Zum zweiten Mal hatten Schülerinnen und Schüler der Andreas-Albert-Schule die Möglichkeit, einen Einblick in das Freiwillige Soziale Jahr in mehreren Facetten, als Hilfs- und Vollzeittätigkeit, Dienst an der Gesellschaft, praktischer Tätigkeit mit Entwicklungsmöglichkeiten sowie des möglicherweise entscheidenden Qualifikationsschubs auf dem Weg in die berufliche Zukunft zu erleben.

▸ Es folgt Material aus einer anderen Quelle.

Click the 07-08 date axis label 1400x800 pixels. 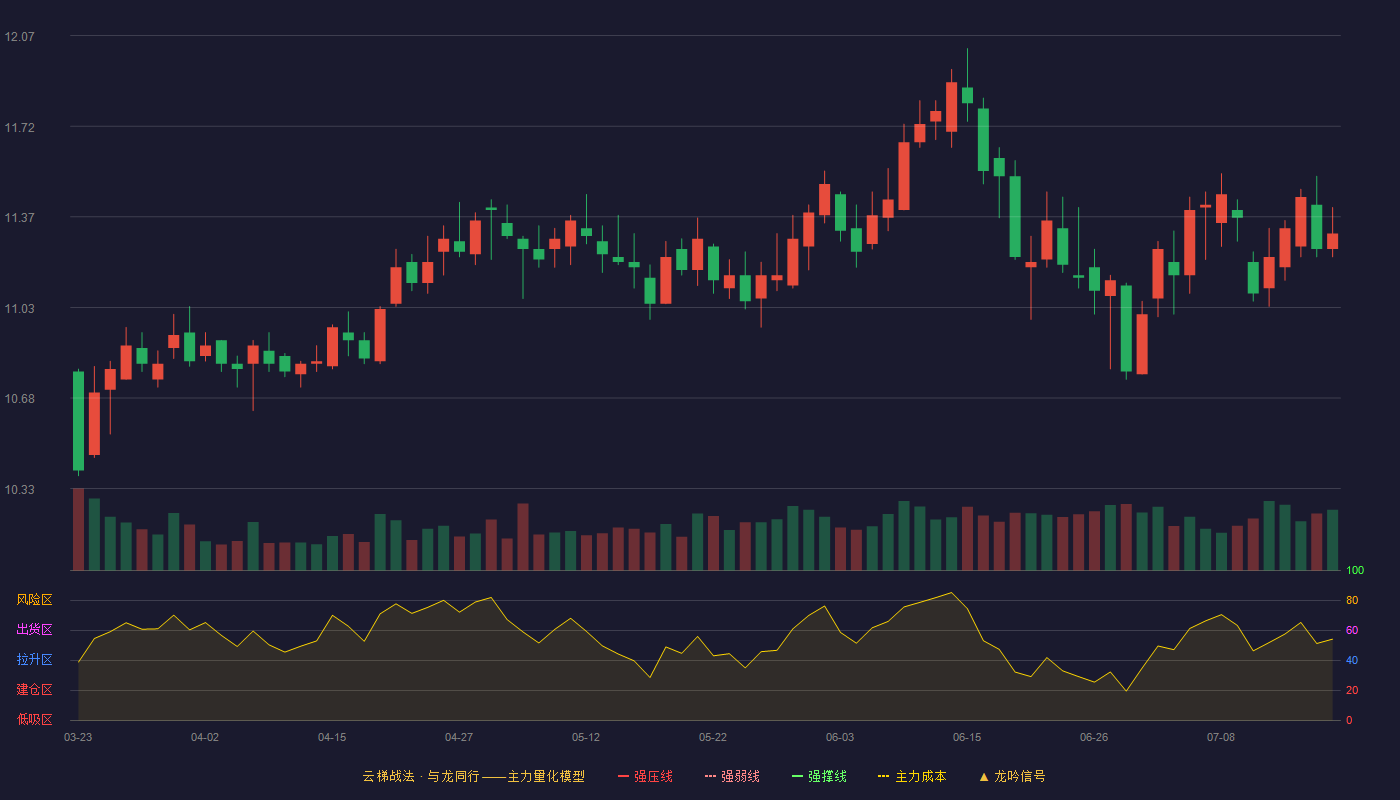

Denn am 21. April war es wieder soweit: die zweite FSJ-Messe an der Andreas-Albert-Schule stand auf der Agenda. Erneut stellten sich vier Aussteller mit den Möglichkeiten, die Freiwilligendienste wie das klassische FSJ bieten, den Augen unserer Schülerinnen und Schüler. Mit dabei waren die Stadtklinik Frankenthal, die Diakonie, das Deutsche Rote Kreuz sowie die Lebenshilfe Ludwigshafen.
In diesem Rahmen wurde den Klassen des Berufsvorbereitungsjahres (BVJ), der Berufsfachschule (BF1 und BF2) sowie der Höheren Berufsfachschule Wirtschaft (HBFW) mehrere Informationsmöglichkeiten angeboten, die regen Anklang fanden. Einerseits wurden in den im Filmsaal stattfindenden Vorträgen neben dem FSJ als solches auch die einzelnen Träger vorgestellt.
Andererseits wurde die Cafeteria zu einer Mini-Messehalle umgestaltet: An großen Tischen wurden Einzel- und Gruppengespräche geführt, individuelle Fragen beantwortet und die ersten Anfragen für eine Bewerbung abgegeben sowie Kontaktdaten ausgetauscht. Darüber hinaus wurden auch weniger bekannte Informationen weitergegeben, die den ein oder anderen für ein FSJ interessieren konnten. „Spannend fand ich die Möglichkeit eines Auslandsjahres – das ist bestimmt für einige nach dem Abschluss interessant“, so Thomas Mannoia, Schüler der HBFW24B.
Ein herzliches Dankeschön an dieser Stelle nochmals allen Ausstellenden, Teilnehmenden und Helfenden, die durch ihr Engagement, ihre Fragen und Einsichten aus dem heutigen Tag ein gewinnbringendes und (hoffentlich) sinnstiftendes Erlebnis machen konnten!